Les Néo-Zélandais n'ont eux pas eu besoin de beaucoup de munitions pour creuser l'écart, avec un jeu minimaliste: trois passes sur le premier essai, par Israël Dagg (7), et aucune sur le deuxième, lorsque Beauden Barrett a intercepté, à un mètre de sa ligne, une passe de Camille Lopez (43) pour porter le score à 17 à 6 en faveur des siens.

Un coup de massue pour Lopez, titulaire pour la première fois en sélection depuis mars 2015, et pour les Bleus, qui poussaient pour reprendre le score.

Voilà pour les mêmes maux produisant les mêmes effets. Mais le XV de France, comme contre les Wallabies, a aussi montré, dans un match parfois tendu, une grosse force de caractère pour ne pas lâcher, surtout après l'essai de Charlie Faumuina (58, 9-24).

- Des fondations pour bâtir -

Il s'est ainsi fallu d'un rien pour Guirado, à un mètre de la ligne, redonne l'espoir aux siens (60). Nouveau ballon perdu à proximité de la ligne...

Mais ce n'était que partie remise, lorsque Baptiste Serin, entré beaucoup plus tôt que contre l'Australie et qui a dynamité le jeu, a joué vite une pénalité pour envoyer d'une superbe chistera Louis Picamoles derrière la ligne (16-24, 62).

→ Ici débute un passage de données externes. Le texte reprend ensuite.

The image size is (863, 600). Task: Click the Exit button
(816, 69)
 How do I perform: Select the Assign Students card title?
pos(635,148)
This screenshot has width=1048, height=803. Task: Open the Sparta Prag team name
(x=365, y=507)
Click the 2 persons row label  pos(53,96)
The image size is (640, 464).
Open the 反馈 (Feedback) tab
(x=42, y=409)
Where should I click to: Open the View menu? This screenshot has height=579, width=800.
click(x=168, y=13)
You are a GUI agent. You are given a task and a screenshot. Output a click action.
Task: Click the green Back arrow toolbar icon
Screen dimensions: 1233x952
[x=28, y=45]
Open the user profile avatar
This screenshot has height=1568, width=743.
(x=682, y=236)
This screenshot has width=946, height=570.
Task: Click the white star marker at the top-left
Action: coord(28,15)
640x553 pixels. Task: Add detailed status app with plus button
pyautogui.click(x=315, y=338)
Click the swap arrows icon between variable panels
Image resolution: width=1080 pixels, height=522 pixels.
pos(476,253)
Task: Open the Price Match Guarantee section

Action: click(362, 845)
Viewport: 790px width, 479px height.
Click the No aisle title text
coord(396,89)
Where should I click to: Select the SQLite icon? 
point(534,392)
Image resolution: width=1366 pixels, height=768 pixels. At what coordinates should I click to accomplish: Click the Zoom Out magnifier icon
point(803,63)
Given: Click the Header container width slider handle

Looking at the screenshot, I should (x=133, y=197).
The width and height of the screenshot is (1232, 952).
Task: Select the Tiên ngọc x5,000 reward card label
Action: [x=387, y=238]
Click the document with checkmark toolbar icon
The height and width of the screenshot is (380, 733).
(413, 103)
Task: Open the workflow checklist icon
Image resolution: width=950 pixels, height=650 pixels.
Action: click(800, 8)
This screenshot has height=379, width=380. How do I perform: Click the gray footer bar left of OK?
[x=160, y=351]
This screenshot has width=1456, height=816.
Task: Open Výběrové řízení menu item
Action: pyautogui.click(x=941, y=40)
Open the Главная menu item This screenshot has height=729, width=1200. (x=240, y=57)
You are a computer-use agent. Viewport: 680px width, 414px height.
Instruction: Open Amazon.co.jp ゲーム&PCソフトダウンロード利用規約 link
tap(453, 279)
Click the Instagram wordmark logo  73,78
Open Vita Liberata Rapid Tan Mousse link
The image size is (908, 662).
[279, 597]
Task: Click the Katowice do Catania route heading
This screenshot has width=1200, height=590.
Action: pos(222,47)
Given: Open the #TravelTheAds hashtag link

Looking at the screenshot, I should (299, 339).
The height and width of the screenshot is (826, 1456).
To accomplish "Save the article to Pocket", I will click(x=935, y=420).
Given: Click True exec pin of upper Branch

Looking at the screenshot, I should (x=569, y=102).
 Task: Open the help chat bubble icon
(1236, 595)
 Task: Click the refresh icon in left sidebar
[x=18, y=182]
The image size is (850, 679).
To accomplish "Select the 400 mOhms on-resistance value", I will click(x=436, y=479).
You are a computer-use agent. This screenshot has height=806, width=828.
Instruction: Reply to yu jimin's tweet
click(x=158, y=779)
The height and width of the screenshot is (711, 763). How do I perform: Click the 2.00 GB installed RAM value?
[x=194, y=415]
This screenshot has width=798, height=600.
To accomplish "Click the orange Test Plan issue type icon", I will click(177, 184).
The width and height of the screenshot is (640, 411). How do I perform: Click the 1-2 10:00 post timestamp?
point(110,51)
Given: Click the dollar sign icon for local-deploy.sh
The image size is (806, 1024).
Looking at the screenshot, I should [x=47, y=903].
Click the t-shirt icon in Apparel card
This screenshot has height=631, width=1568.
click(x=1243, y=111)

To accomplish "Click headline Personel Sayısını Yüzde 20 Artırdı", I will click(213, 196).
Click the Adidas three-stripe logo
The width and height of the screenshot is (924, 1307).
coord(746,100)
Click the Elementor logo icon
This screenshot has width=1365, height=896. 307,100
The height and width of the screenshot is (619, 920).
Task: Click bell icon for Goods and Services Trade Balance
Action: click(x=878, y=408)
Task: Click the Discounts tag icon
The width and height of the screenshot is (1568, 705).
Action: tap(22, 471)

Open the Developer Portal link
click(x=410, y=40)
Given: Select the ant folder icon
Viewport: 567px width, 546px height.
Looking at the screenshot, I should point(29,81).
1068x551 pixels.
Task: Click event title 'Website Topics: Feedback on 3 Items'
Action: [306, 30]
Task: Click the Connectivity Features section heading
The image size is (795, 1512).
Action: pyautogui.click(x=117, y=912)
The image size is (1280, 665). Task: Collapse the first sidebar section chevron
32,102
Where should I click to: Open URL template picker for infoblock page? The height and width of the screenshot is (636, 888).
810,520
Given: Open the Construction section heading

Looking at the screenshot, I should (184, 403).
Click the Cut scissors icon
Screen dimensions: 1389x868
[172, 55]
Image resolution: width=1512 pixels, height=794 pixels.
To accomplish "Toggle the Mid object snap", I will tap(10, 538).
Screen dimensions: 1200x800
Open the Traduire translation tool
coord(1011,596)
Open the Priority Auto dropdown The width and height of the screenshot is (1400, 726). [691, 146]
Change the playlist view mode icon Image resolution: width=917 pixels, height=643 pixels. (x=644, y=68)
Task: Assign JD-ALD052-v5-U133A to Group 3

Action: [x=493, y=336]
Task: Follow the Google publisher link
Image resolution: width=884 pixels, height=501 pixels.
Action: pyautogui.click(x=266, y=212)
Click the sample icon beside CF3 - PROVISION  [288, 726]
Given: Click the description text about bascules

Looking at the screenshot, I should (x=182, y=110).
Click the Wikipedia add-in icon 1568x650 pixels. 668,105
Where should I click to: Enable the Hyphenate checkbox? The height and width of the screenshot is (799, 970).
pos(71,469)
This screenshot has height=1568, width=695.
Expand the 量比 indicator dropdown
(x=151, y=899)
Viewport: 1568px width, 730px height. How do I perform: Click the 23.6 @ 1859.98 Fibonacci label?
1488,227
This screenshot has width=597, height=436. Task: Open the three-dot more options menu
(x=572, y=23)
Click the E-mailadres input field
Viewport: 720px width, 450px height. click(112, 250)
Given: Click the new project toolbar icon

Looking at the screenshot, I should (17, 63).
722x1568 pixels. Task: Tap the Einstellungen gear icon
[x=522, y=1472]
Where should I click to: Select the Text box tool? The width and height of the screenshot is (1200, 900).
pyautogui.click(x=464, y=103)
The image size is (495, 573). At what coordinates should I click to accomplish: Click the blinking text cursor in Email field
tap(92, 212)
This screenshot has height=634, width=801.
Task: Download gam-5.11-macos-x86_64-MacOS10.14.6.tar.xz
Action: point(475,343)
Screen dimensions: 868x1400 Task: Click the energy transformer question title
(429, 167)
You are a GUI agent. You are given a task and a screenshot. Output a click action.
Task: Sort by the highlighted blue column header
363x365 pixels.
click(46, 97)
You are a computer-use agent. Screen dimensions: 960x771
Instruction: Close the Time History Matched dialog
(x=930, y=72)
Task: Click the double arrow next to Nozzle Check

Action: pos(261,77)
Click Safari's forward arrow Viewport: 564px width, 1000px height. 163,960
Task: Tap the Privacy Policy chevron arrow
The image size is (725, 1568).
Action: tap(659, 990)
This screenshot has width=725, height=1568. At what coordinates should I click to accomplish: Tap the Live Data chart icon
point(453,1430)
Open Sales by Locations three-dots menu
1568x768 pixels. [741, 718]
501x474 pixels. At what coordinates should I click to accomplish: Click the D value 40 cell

L'essai d'un espoir finalement vain pour les Bleus, qui peuvent néanmoins bâtir sur ce succès et plus largement sur leur année 2016 pour les prochaines, à commencer par le Tournoi. Il faudra cependant corriger ces carences autour des regroupements et dans la finition pour allier le résultat à la manière.

Notamment dans l'optique du tirage au sort de la Coupe du monde 2019 au Japon, le 10 mai prochain, où ils devront éviter de glisser au-delà de leur huitième place actuelle pour ne pas potentiellement être versés dans un "groupe de la mort". Ils auront cependant été plein de vie samedi.